Cooley had eight of her 11 points in the final nine minutes of South Shore’s 67-36 win over Curtis in The Mecca Challenge girls basketball event Sunday at Gauchos Gym in the Bronx. She beat the third-quarter buzzer with the layup and showed off the sweet stroke that makes her one of the top young players in New York City in the fourth quarter. Before she got going, South Shore led just 38-30 with 1:13 left in the third.

“She spreads the defense,” Gladden said. “[Jasmine] Odom and [Tatiana] Wilson can penetrate and her man can’t help. She’s facing teams’ third best defender. If they do help, we’re kicking it to her. If they don’t help, Jaz and Titi have shown the ability to get to the basket.”

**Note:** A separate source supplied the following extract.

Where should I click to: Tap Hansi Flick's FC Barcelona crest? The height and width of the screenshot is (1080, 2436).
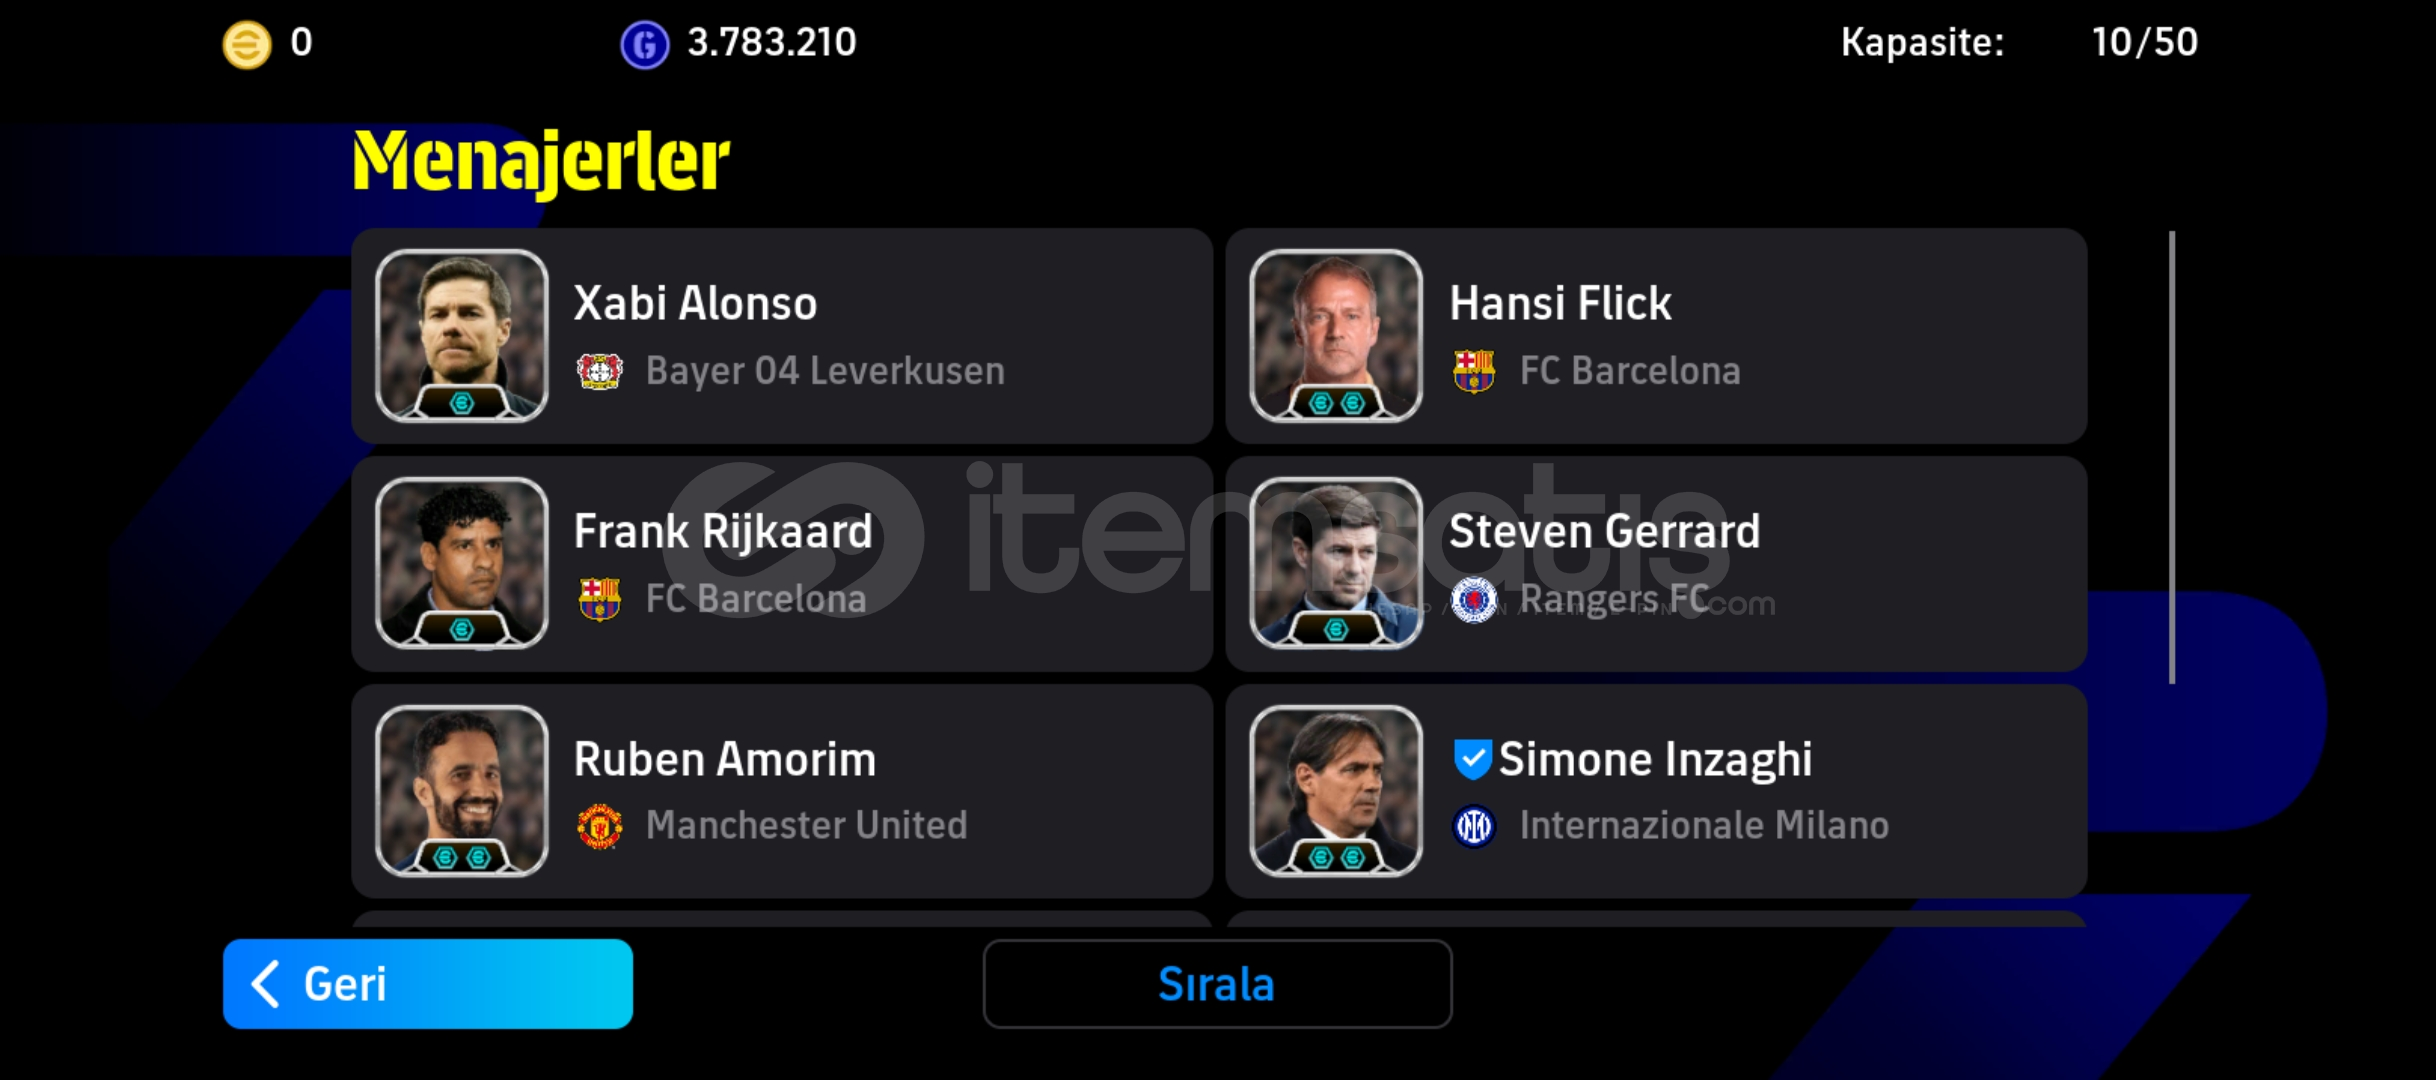(1473, 372)
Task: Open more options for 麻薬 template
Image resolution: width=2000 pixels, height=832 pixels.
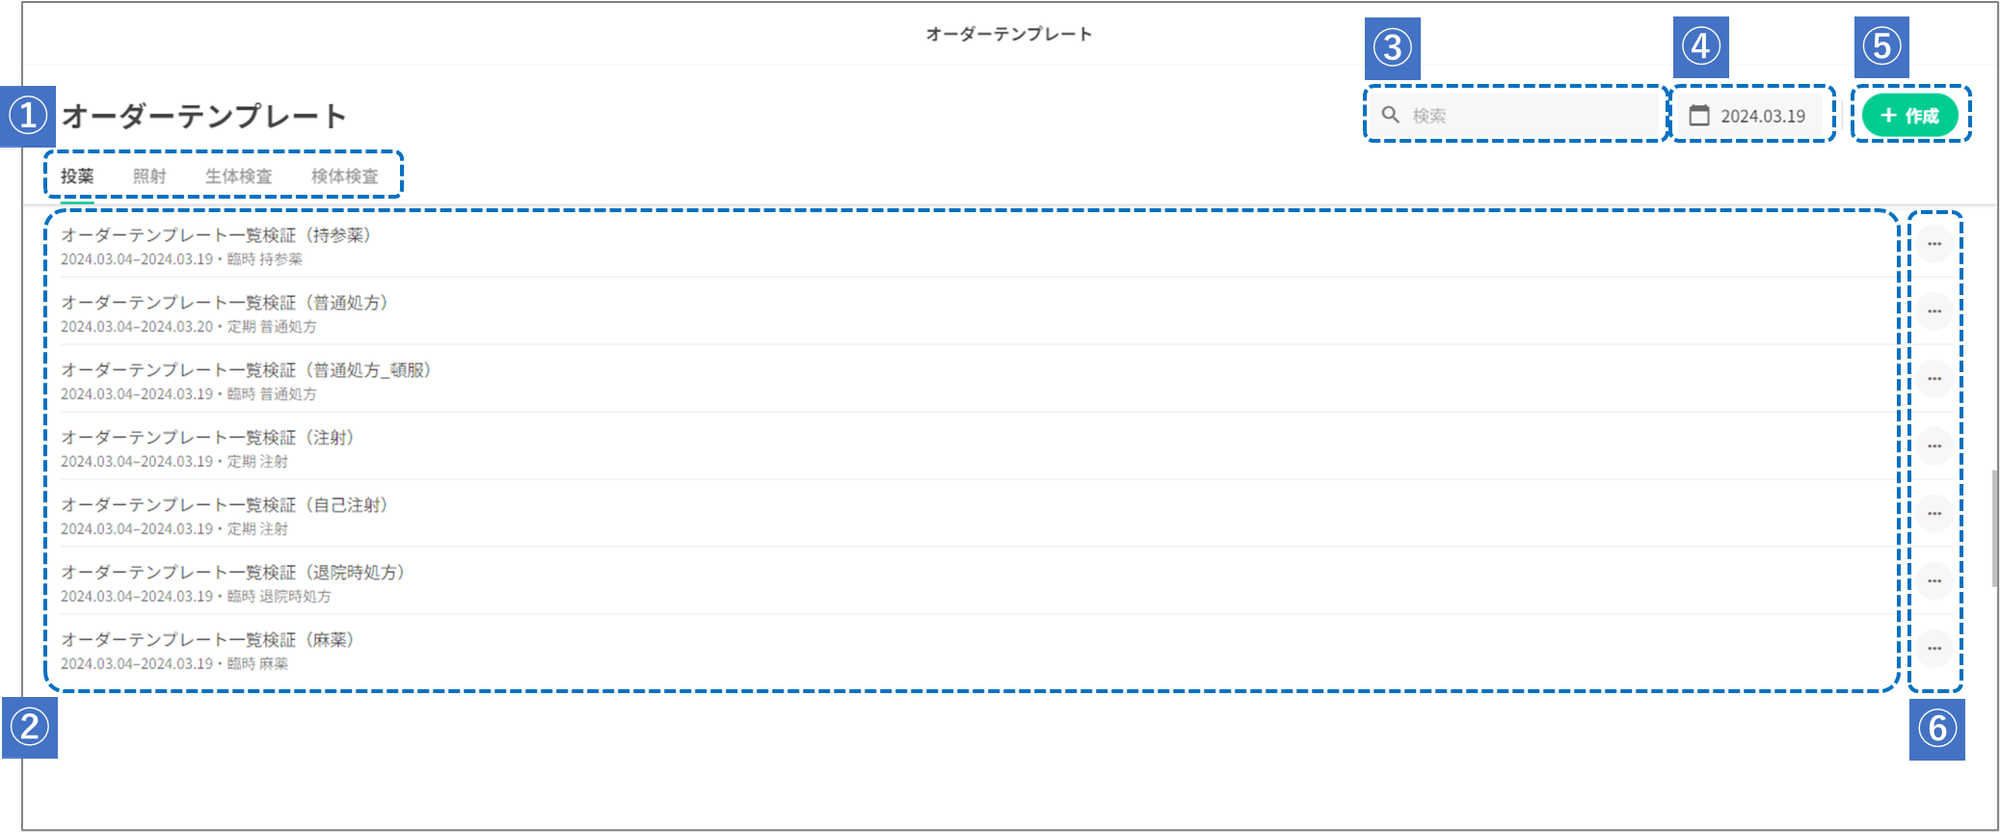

Cooley is also playing this season with a different outlook after suffering for more than a month without being able to join her team on the court.

“I feel thankful I’m able to play basketball again, because you never know what could happen,” she said. “You gotta play every game like it’s your last.”

Wilson led the Vikings with 18 points in one of her best performances lately, junior wing Jenice Winter had 16 points and Odom added nine. Ayo Adedapo had 15 points and Dana Gildea had eight for a very game Curtis squad that stayed with South Shore for three quarters. Part of the reason for that, Gladden said, was a tight game against powerhouse St. John Vianney (N.J.) on Saturday at Gauchos. The Vikings’ depth took over late.

“We turned it up,” Gladden said. “We woke up. We looked like we played sleeping [in the first half]. We had a tough, physical game yesterday and had to come back this morning. It’s not acceptable, but I’m just saying.”

South Shore will head into the upcoming PSAL Class AA playoffs as the No. 2 seed. And with victories over St. Anthony’s (L.I.) and Mary Louis and a close loss to Vianney, the Vikings look like one of the strongest candidates in a long time to end Murry Bergtraum’s 12-year run atop the league. Not that Gladden and his squad is completely satisfied with how they are playing right now, which is without starting big Fannisha Price (personal reasons).

“I think defensively we can do better things, like more talking,” Wilson said. “Anwar stresses it a lot. We just have to do it better going into the playoffs. We need to communicate more as a team.”

It’s a team that is completely whole with a healthy, in shape Cooley back stroking jumpers.

“We can’t afford to not have her out there,” Gladden said.